Reproduce each of the records below line for line, with every character and space unchanged.

— start —

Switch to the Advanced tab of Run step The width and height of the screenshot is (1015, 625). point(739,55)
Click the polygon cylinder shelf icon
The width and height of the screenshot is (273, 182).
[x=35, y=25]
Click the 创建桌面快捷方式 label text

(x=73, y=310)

— end —

**Answer to this problem**.
Switch to the Advanced tab of Run step The width and height of the screenshot is (1015, 625). point(739,55)
Click the polygon cylinder shelf icon
The width and height of the screenshot is (273, 182).
[x=35, y=25]
Click the 创建桌面快捷方式 label text

(x=73, y=310)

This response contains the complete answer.